* Richiesta di lavoro 1 *
Copia dal testo estratto il passo che va da "(il titolo è" fino a "le fa qualcuno.", incluse queste ultime parole.
* Richiesta di lavoro 2 *
Nel testo estratto, che cosa mostra Nicola Borghesi nella foto?

++++ Testo estratto ++++

Nella foto di Bea Borgers, tra gli operai del collettivo di fabbrica della GKN, Enrico Baraldi (da sinistra, il terzo, dietro, in camicia), e Nicola Borghesi, che mostra 'Il Capitale' di Marx

 FUCK YOU, TEATRANTE MESTIERANTE E WOKE

 (il titolo è nostro, il testo dal Capitale di Borghesi e Baraldi)

 …Odiavo noi teatranti che in questi anni ci siamo occupati di moda, di glamour, di grandi apparati, delle performance, che cazzo performiamo. 

 Odio quelli che hanno fatto politica, che si sono preoccupati del cambiamento climatico senza pensare che cambiare il modo di produzione delle merci dalle fondamenta è l’unica possibilità di salvare questo pianeta al collasso.

 Odio chi si è accontentato di linguaggi inclusivi, asterischi, schwa, diritti civili, splendide astrazioni solo e soltanto per rimuovere che le merci, le cazzo di merci le fa qualcuno.

++++ Dati da esaminare ++++

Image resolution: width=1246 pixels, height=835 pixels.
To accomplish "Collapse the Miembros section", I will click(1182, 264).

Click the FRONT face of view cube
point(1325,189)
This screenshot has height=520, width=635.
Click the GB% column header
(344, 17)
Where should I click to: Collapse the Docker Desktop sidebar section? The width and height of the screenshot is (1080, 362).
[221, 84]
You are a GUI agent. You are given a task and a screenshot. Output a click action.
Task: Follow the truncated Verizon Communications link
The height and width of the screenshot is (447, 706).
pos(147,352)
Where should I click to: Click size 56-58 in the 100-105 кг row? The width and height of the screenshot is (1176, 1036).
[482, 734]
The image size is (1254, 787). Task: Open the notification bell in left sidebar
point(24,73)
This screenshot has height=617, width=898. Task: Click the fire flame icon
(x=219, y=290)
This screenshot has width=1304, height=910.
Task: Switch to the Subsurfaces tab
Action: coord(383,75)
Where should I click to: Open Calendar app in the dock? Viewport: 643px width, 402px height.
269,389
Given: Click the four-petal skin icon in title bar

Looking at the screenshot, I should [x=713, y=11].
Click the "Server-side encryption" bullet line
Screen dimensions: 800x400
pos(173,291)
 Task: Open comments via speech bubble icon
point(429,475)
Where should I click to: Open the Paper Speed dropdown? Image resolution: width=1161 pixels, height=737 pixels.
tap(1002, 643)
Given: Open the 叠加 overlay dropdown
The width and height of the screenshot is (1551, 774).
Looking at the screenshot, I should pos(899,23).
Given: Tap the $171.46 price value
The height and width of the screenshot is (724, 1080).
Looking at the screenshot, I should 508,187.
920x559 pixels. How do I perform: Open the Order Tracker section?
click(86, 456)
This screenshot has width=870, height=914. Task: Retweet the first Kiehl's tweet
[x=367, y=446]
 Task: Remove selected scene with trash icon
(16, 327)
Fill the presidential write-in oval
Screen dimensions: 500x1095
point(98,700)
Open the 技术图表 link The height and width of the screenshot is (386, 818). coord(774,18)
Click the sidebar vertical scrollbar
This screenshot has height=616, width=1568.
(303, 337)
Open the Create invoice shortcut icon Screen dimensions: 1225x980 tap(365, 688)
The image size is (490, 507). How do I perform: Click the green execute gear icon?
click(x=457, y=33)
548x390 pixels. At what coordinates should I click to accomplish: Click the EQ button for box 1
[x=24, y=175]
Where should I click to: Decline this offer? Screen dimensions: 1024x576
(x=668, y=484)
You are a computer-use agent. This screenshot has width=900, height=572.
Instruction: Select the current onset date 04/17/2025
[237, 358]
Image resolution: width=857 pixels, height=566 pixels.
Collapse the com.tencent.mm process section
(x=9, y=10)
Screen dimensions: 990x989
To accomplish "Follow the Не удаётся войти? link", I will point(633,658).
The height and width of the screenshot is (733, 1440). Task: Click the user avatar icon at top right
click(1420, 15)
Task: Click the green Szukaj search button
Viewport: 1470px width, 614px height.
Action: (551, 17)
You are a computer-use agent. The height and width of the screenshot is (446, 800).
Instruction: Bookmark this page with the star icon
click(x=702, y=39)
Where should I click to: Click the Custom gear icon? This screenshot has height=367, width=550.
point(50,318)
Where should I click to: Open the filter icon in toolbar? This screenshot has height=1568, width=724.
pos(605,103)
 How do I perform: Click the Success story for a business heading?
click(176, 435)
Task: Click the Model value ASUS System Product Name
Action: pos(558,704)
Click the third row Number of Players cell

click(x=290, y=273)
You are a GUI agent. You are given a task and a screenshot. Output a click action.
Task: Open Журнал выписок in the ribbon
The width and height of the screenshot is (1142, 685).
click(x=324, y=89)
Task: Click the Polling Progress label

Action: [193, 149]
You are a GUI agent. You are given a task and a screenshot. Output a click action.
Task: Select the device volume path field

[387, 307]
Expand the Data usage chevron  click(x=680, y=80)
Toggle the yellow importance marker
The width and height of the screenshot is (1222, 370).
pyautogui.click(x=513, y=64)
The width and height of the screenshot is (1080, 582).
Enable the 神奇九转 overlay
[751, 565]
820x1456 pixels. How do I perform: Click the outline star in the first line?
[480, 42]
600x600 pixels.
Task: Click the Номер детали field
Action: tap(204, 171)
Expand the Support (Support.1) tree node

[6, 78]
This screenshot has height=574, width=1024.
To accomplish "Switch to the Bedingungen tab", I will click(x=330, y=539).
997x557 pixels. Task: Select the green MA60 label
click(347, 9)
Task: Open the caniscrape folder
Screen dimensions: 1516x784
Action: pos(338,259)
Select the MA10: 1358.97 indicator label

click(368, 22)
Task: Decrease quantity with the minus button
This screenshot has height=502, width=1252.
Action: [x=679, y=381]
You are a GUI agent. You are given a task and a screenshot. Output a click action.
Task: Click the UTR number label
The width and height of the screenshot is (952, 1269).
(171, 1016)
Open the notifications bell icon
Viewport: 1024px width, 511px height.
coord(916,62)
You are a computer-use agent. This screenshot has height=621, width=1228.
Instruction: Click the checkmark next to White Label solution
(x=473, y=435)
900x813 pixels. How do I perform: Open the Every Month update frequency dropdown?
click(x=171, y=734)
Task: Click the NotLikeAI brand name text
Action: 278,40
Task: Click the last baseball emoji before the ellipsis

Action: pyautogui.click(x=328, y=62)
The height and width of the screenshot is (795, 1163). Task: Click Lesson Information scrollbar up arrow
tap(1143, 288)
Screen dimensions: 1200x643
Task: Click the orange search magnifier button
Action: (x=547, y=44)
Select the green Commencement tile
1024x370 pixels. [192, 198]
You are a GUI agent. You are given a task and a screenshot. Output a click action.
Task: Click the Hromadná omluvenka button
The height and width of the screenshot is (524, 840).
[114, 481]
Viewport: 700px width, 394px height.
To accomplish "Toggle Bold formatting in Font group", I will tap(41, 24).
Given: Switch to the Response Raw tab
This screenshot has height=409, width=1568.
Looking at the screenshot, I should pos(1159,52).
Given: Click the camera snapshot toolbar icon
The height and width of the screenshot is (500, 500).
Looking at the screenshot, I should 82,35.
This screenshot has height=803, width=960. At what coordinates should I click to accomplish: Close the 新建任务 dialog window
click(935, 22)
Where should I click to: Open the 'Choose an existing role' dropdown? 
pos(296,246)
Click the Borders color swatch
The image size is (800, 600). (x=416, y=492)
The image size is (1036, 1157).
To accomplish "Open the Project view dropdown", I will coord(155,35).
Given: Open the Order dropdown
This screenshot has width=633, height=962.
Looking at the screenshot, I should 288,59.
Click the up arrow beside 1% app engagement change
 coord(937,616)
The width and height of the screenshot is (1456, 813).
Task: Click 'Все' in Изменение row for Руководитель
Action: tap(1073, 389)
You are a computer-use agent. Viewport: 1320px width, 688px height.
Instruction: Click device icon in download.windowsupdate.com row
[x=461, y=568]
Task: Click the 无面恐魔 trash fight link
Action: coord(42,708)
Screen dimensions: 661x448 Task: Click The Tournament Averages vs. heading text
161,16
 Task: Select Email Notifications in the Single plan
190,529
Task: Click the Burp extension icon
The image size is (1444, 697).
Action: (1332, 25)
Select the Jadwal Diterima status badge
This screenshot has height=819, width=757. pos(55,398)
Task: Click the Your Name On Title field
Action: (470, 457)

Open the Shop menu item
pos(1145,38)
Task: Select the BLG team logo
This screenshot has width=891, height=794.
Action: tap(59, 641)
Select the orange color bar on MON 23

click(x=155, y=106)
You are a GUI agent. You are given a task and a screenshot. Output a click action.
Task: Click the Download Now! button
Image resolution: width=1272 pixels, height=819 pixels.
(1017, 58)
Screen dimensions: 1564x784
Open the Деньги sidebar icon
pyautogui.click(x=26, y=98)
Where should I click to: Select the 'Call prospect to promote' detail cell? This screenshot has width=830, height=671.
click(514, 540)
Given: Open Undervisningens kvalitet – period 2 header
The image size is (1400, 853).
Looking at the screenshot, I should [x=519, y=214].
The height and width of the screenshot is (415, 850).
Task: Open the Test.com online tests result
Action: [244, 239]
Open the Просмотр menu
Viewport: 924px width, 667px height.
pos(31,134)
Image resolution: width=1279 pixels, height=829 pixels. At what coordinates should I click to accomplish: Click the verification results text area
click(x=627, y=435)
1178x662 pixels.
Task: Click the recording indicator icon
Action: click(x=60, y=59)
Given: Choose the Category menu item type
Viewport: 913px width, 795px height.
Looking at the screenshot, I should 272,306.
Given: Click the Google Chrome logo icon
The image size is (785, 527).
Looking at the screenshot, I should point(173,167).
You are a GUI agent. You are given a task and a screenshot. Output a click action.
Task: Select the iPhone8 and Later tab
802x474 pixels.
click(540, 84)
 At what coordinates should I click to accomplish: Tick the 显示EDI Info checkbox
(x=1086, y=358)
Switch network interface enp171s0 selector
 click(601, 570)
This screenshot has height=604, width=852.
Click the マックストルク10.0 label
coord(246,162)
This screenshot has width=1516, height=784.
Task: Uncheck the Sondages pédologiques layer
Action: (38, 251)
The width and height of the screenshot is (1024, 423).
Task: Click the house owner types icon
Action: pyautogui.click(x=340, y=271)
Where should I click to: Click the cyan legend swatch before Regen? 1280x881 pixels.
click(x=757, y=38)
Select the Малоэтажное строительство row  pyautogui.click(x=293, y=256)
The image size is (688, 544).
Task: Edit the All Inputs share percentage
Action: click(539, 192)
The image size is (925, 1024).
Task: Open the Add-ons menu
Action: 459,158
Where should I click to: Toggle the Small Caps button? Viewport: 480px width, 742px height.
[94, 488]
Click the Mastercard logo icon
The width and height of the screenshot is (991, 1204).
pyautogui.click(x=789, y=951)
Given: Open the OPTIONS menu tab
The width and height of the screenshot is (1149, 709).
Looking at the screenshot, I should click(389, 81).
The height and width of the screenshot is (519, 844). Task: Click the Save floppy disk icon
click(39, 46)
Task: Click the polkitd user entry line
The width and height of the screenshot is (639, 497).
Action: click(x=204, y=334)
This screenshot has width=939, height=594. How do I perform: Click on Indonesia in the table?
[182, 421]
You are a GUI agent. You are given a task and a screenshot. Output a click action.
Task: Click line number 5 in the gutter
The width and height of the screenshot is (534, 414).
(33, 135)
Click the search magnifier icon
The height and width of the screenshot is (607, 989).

++++

* Soluzione del problema 1 *
(il titolo è nostro, il testo dal Capitale di Borghesi e Baraldi)

 …Odiavo noi teatranti che in questi anni ci siamo occupati di moda, di glamour, di grandi apparati, delle performance, che cazzo performiamo. 

 Odio quelli che hanno fatto politica, che si sono preoccupati del cambiamento climatico senza pensare che cambiare il modo di produzione delle merci dalle fondamenta è l’unica possibilità di salvare questo pianeta al collasso.

 Odio chi si è accontentato di linguaggi inclusivi, asterischi, schwa, diritti civili, splendide astrazioni solo e soltanto per rimuovere che le merci, le cazzo di merci le fa qualcuno.

* Soluzione del problema 2 *
"Il Capitale" di Marx.